优选的,所述烯丙基二糖醚按照加入反应体系时摩尔含量,包括以下组分:加入1份二糖,4.5份氯丙烯或溴丙烯或甲基氯丙烯或甲基溴丙烯以及水,调节pH为9~13,搅拌混匀后,加入0.01~0.02份的四丁基高氯酸铵或四丁基高溴酸铵,加入后继续搅拌,缓慢加热到60~80℃,继续搅拌18~26h,搅拌结束后萃取3~5次,除水,20~50℃减压浓缩后得到粗产品,纯化得到烯丙基二糖醚,所述烯丙基的数量为4个。制备出的微球表面光滑,分散性均匀。动物实验组织切片中,栓塞后微球与组织相容性良好。
可以选择乙酸乙酯或者氯仿等作为萃取剂萃取。可以选择无水硫酸钠或无水硫酸镁等作为除水剂除水。稳定剂可以选择十二烷基硫酸钠、聚乙烯吡咯烷酮等。相转移催化剂可以选择常用的四丁基高氯酸铵或四丁基高溴酸铵、苄基三乙基氯化铵(TEBA)、四丁基溴化铵、四丁基氯化铵、四丁基硫酸氢铵(TBAB)、三辛基甲基氯化铵、十二烷基三甲基氯化铵、十四烷基三甲基氯化铵等季铵盐类。
优选的,所述二糖为乳糖、蜜二糖、曲二糖、蔗糖、麦芽糖或海藻糖一种或两种以上的组合。

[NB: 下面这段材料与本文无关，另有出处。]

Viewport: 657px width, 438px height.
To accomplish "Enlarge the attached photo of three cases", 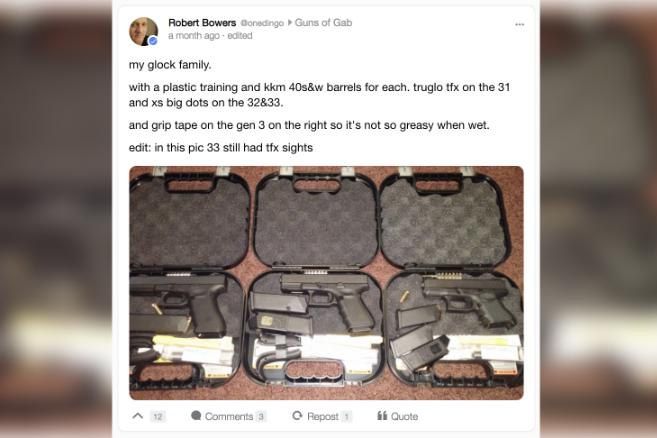I will click(x=326, y=283).
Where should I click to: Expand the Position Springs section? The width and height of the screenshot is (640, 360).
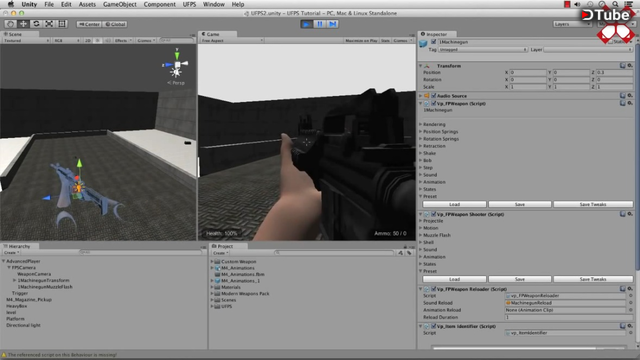[440, 131]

优选的,所述光引发剂为裂解型或提氢型光引发剂中的一种或两种组合。所述光引发剂包括液体光引发剂或固体光引发剂。所述光引发剂包括有2-羟基-2-甲基-1-苯基-1-丙酮(俗称:光引发剂HMPP或1173)、2,4,6-三甲基苯甲酰基苯基膦酸乙酯(俗称:光引发剂TPO-L)、α,α′-乙氧基苯乙酮(俗称:DEAP)、苯甲酰甲酸甲酯(俗称:MBF)、苯甲酰甲酸一缩二乙二酯、1-羟基环己基苯基甲酮(俗称:光引发剂184)、2-羟基-2-甲基-1-[4-(2-羟基乙氧基)苯基]-1-丙酮(俗称:光引发剂2959)、1,1'-(亚甲基二-4,1-亚苯基)双[2-羟基-2-甲基-1-丙酮](俗称:光引发剂127)、苯基双(2,4,6-三甲基苯甲酰基)氧化膦(俗称:光引发剂BAPO)、2,4,6-三甲基苯甲酰基-二苯基氧化膦(俗称:光引发剂TPO)、2-甲基-2-(4-吗啉基)-1-[4-(甲硫基)苯基]-1-丙酮(俗称:907)、2-苯基苄-2-二甲基胺-1-(4-吗啉苄苯基)丁酮(俗称:光引发剂369)、安息香、安息香双甲醚(俗称:光引发剂651)、安息香乙醚、安息香异丙醚、安息香丁醚、邻苯甲酰苯甲酸甲酯、苯基双(2,4,6-三甲基苯甲酰基)氧化膦、(1-[3'-(6'-邻甲苯甲酰基-N-乙基咔唑)]-1-乙酮肟-O-乙酸酯)(俗称:光引发剂OXE-2)、过氧化苯甲酸叔丁酯、香豆素、二苯甲酮、4-苯基二苯甲酮、和硫杂蒽酮、2-异丙基硫杂蒽酮、2-氯硫杂蒽酮、樟脑醌;其中液体引发剂的聚合效率高于固体粉末光引发剂。
与现有技术相比,本发明的有益效果是:
所述微球为二糖通过键合烯丙基或者甲基烯丙基,形成具有分散性良好的生物医用微球。以二糖为骨架,在基础代谢酶作用下容易分解为单糖,随着时间的推移而慢慢代谢。因此具有良好的生物相容性。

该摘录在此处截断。